Print, in exact form, the lines below from the one containing "Open help with the question mark icon" through the one containing "The height and width of the screenshot is (929, 1174).", and omit all others.

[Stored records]
- - - - - - -
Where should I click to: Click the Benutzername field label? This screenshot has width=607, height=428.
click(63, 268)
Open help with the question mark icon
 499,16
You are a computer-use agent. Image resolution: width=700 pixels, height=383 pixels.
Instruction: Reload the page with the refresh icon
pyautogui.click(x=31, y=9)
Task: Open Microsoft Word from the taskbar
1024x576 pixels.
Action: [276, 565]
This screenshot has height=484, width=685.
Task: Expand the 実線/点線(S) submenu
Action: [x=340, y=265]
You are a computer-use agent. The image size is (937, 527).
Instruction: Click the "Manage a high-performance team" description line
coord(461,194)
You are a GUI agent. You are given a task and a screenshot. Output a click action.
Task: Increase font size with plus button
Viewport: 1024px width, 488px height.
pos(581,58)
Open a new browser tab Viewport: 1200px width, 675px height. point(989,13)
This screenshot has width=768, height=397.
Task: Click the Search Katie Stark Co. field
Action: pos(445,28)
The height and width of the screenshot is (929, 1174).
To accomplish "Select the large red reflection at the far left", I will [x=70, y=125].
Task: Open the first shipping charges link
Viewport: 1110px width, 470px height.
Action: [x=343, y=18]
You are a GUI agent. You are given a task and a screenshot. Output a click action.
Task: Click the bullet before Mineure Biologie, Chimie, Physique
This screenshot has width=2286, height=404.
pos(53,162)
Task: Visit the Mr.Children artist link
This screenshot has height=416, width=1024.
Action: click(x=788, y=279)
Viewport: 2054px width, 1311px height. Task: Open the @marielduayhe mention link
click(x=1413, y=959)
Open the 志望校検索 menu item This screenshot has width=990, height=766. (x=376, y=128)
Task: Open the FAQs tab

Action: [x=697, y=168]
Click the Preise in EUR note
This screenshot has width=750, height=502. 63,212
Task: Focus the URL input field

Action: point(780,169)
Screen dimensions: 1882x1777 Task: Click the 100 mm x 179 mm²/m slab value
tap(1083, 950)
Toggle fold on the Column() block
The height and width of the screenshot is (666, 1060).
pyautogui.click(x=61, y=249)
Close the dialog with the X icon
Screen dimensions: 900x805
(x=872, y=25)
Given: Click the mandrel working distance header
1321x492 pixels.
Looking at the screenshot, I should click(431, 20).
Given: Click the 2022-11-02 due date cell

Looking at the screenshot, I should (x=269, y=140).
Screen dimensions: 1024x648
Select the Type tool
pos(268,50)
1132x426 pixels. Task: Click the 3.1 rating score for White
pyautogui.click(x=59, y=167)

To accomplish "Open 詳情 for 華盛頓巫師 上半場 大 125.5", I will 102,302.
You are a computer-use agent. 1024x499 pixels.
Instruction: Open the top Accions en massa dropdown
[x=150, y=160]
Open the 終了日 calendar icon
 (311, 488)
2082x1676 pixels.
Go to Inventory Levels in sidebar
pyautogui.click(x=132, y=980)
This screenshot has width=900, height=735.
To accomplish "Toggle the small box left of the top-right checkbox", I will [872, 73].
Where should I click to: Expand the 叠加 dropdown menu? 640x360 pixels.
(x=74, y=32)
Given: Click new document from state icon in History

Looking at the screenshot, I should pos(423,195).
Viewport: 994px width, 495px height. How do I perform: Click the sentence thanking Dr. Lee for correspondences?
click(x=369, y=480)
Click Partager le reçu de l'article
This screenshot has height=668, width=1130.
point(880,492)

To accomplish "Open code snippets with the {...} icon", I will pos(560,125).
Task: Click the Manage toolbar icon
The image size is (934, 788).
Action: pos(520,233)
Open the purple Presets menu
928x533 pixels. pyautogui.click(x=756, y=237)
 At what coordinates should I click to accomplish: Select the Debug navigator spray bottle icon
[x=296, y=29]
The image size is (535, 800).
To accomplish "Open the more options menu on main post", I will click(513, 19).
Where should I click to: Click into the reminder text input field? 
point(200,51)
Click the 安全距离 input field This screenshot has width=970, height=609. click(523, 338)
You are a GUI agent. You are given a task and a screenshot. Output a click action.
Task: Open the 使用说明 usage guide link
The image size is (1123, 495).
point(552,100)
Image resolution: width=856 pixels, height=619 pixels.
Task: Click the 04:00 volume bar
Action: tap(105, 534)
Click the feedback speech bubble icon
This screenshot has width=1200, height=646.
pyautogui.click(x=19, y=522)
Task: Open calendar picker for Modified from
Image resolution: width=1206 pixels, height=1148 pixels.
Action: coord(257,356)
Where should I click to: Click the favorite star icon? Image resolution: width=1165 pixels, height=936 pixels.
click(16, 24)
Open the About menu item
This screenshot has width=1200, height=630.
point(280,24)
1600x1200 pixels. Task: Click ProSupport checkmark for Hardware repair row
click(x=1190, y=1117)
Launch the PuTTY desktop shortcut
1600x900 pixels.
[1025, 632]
- - - - - - -
▶ **Solution below**
Open help with the question mark icon
 499,16
You are a computer-use agent. Image resolution: width=700 pixels, height=383 pixels.
Instruction: Reload the page with the refresh icon
pyautogui.click(x=31, y=9)
Task: Open Microsoft Word from the taskbar
1024x576 pixels.
Action: [276, 565]
This screenshot has height=484, width=685.
Task: Expand the 実線/点線(S) submenu
Action: [x=340, y=265]
You are a computer-use agent. The image size is (937, 527).
Instruction: Click the "Manage a high-performance team" description line
coord(461,194)
You are a GUI agent. You are given a task and a screenshot. Output a click action.
Task: Increase font size with plus button
Viewport: 1024px width, 488px height.
pos(581,58)
Open a new browser tab Viewport: 1200px width, 675px height. point(989,13)
This screenshot has width=768, height=397.
Task: Click the Search Katie Stark Co. field
Action: pos(445,28)
The height and width of the screenshot is (929, 1174).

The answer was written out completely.